Once I figured that out, nice to have.


----------



## fleck (Mar 25, 2005)

man, that is one PURDDDDDYYYY frame!
unless it fails at the SnS it would be pretty piss poor of them to balk at claims that are related to their welds failing... With their track history, i think they would value good customer relations better. Not that you'd ever have a problem with their manufacturing!

got my old masi i'd some day like to get the SnS onto...


----------



## MB1 (Jan 27, 2004)

dfleck said:


> man, that is one PURDDDDDYYYY frame!
> unless it fails at the SnS it would be pretty piss poor of them to balk at claims that are related to their welds failing... With their track history, i think they would value good customer relations better. Not that you'd ever have a problem with their manufacturing!
> 
> got my old masi i'd some day like to get the SnS onto...


It is the Rivendell Warranty I voided.


----------



## zeytin (May 15, 2004)

*GeoCyclist*



GeoCyclist said:


> We had our tandem S&S coupled back in 1999, and we have seen some very interesting places. We pack our tandem into two 26x26x10 airline size cases and sneak under the excess luggage fees.
> 
> MB1, enjoy the sun!



GC, that third one is Turkey right? I've visited a couple times and would love to cycle there; how did you find it?


----------



## zeytin (May 15, 2004)

*Lookin good*



MB1 said:


> It is the Rivendell Warranty I voided.


MB1, looks great. I can't wait for the photos...:thumbsup:


----------



## MB1 (Jan 27, 2004)

*Yes and yes.*



pswann said:


> If so, did Bilenky do it?
> 
> Looks great!


They did a really good job on the retrofits of our bikes. Their service was great, they delivered on time and their customer service was impressive. Cost seemed resonable, even more so when they delivered on time with good quality (delivering on time is not all that common in the custom bike frame business).
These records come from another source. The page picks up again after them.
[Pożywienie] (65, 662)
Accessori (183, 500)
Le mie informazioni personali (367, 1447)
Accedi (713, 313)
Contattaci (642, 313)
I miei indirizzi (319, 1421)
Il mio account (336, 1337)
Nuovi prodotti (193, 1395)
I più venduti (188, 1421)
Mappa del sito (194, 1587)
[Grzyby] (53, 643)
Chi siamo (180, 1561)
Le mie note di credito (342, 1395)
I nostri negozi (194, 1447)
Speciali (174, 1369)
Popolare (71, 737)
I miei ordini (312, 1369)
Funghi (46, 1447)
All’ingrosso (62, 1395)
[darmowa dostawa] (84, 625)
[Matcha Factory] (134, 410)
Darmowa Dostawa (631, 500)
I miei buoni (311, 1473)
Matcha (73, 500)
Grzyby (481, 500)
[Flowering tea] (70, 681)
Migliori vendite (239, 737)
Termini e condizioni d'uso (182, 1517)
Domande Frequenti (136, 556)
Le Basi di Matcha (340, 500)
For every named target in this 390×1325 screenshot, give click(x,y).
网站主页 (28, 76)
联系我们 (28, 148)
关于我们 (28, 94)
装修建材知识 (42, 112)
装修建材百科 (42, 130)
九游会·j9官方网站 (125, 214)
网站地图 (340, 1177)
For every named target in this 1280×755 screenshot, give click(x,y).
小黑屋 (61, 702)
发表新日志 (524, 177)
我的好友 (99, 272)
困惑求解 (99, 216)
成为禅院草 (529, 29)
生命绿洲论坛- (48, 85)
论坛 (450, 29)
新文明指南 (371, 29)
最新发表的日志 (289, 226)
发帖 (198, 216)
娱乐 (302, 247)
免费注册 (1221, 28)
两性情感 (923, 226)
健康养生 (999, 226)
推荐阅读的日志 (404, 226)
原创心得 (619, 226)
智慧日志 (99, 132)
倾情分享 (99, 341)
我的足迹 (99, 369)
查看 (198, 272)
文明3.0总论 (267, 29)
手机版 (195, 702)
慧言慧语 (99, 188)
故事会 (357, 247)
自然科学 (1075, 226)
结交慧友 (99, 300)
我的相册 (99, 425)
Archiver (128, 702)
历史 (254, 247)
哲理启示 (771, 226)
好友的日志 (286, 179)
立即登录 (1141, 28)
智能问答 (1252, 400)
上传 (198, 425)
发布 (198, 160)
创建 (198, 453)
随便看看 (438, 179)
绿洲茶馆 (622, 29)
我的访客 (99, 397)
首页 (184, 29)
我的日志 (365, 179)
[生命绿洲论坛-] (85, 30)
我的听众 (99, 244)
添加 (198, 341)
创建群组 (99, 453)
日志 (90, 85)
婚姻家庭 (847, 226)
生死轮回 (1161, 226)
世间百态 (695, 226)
My paint was just touched up-the colormatch was fantastic but the overall paint quality on my bike was just ok for a professional painter (exactly what you would expect, nothing more). 

The paint job on Miss M's was very good (it was a complete repaint).

I wouldn't hesitate to use them again.


----------



## Guest (Dec 27, 2007)

oarsman said:


> At this time of year my thoughts tend to go more to places like this (sans velo, mind you):


Lake Louise?


----------



## oarsman (Nov 6, 2005)

*Yes*



toomanybikes said:


> Lake Louise?


On a ski trip a couple of years back. The trails at Lake Louise are quite good and there is lots of skiing, both on trails and backcountry close by (we usually stay in Canmore).


----------



## teoteoteo (Sep 8, 2002)

MB1 said:


> They did a really good job on the retrofits of our bikes. Their service was great, they delivered on time and their customer service was impressive. Cost seemed resonable, even more so when they delivered on time with good quality (delivering on time is not all that common in the custom bike frame business).
> 
> My paint was just touched up-the colormatch was fantastic but the overall paint quality on my bike was just ok for a professional painter (exactly what you would expect, nothing more).
> 
> ...


Glad they've improved. I've seen 2 of their bikes in the past. Both were horrible.


----------